Keywords

9.1 Introduction

The field of structural health monitoring is rapidly growing in both publications and necessity. A cursory keyword search of ‘Structural Health Monitoring’ shows an exponential growth in the number of publications containing the phrase since 1985 [1]. The current state of the art in bridge health monitoring focuses on measuring the vibrations and displacements in the bridge structure typically using accelerometers, GPS units, temperature sensors and strain gauges [24]. These sensor are well studied and can be arranged in a multitude of ways to gather precise and useful data. However, none of these sensors measure solely the input forces on the bridge. All of their measurements are of bridge vibration due to the input forces from vehicles. The ability to know the location of the input force on the bridge, especially in real world conditions with multiple vehicles at multiple speeds, is not feasible with the listed sensing packages.

Our system allows for the measurement of the location of multiple vehicles moving at multiple speeds and directions on the bridge. With this information, the measured vibrations and displacements of the bridge can be linked with a known input, which can lead to better modeling and more accurate monitoring of the bridge.

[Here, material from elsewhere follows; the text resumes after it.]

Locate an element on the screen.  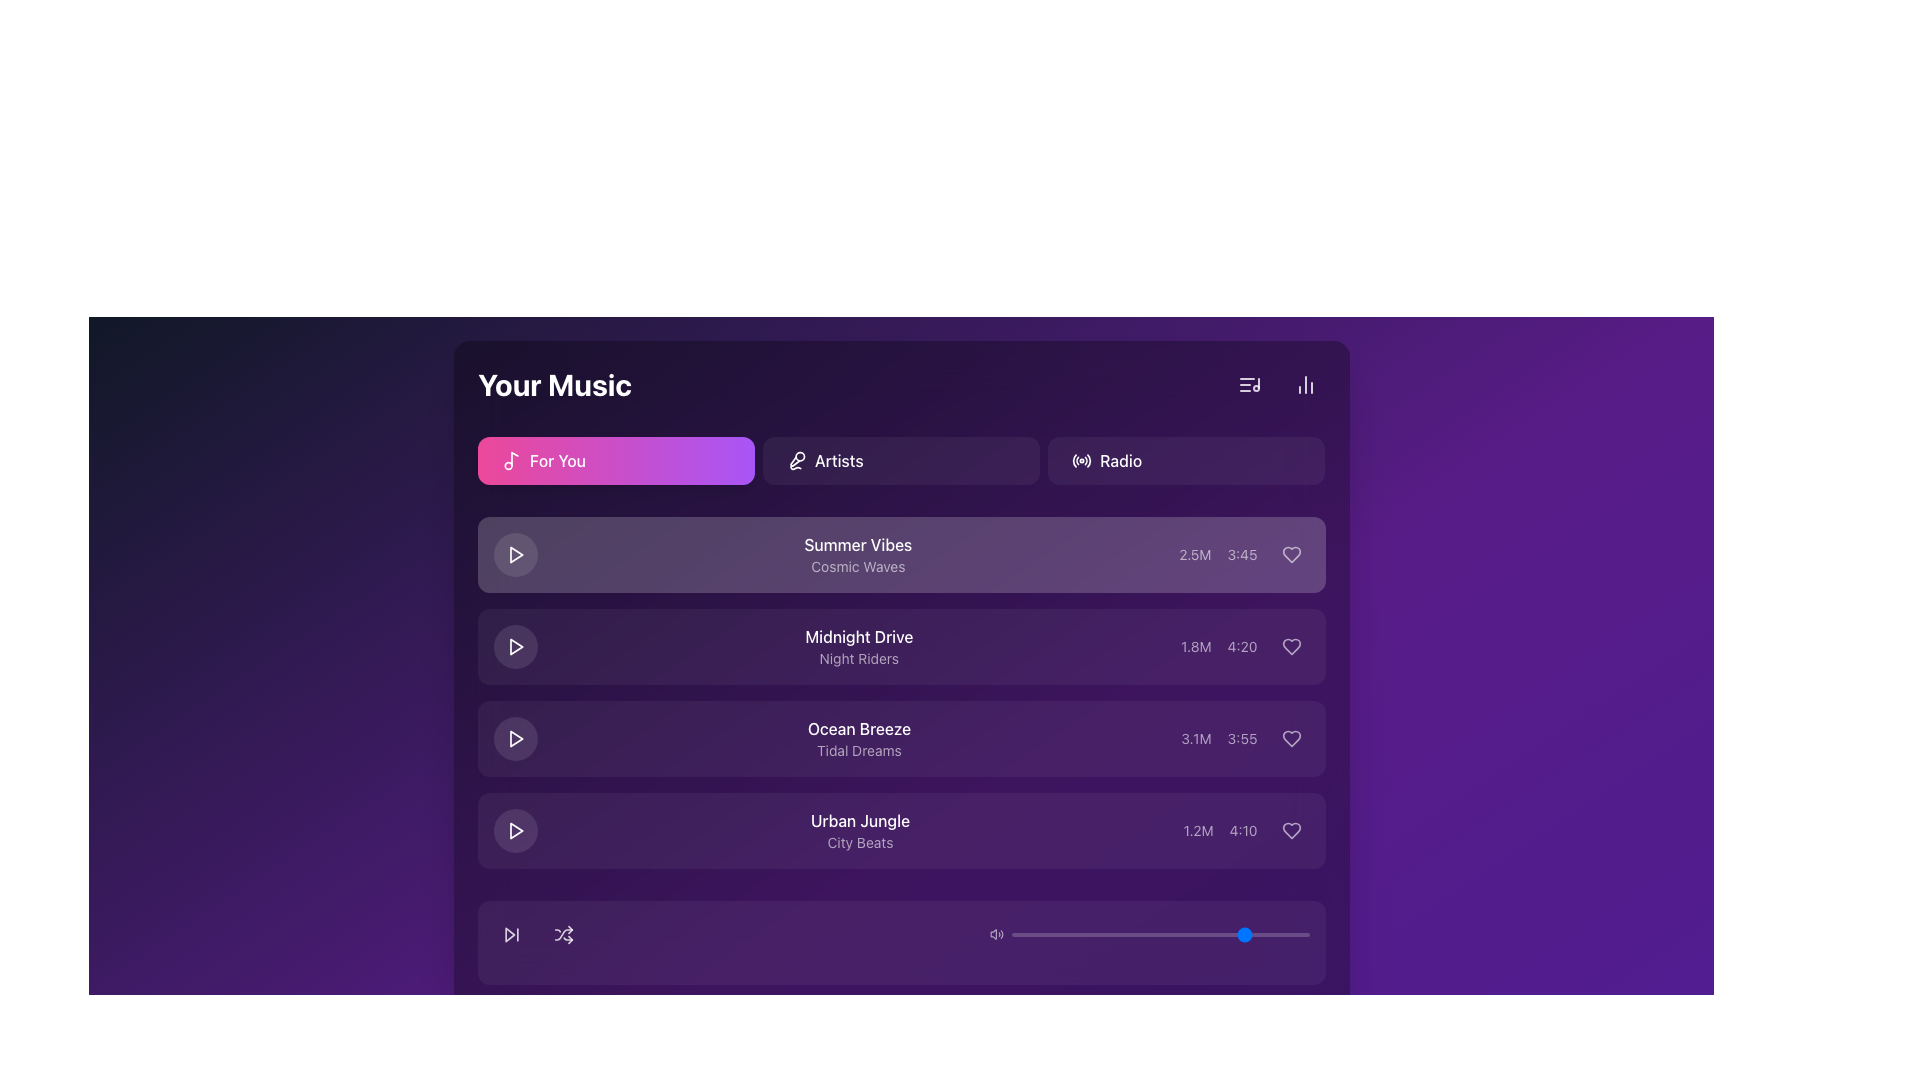
the triangular play icon with a white stroke, located in the third row of the music playlist, to play the track 'Ocean Breeze - Tidal Dreams.' is located at coordinates (515, 739).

9.2 Vehicle Tracking Algorithm

9.2.1 Types of Vehicle Detection Schemes

Tracking a vehicle on a roadway has been studied and accomplished using a variety of techniques. The techniques fall into two main categories: Shape detection/Template matching or Background-foreground segmentation. Shape Detection or Template Matching is the process of attempting to search for car-like shapes in an image and track those shapes. Template matching is typically used in scenarios where the type of vehicle is important information [5, 6]. The basic process is to generate a library of vehicle templates and then convolve them with the image. The higher the response of the convolution at a particular point, the more likely that particular vehicle exists at that point. The main drawback of a template matching scheme is the necessary processing time to convolve several different template across each video frame.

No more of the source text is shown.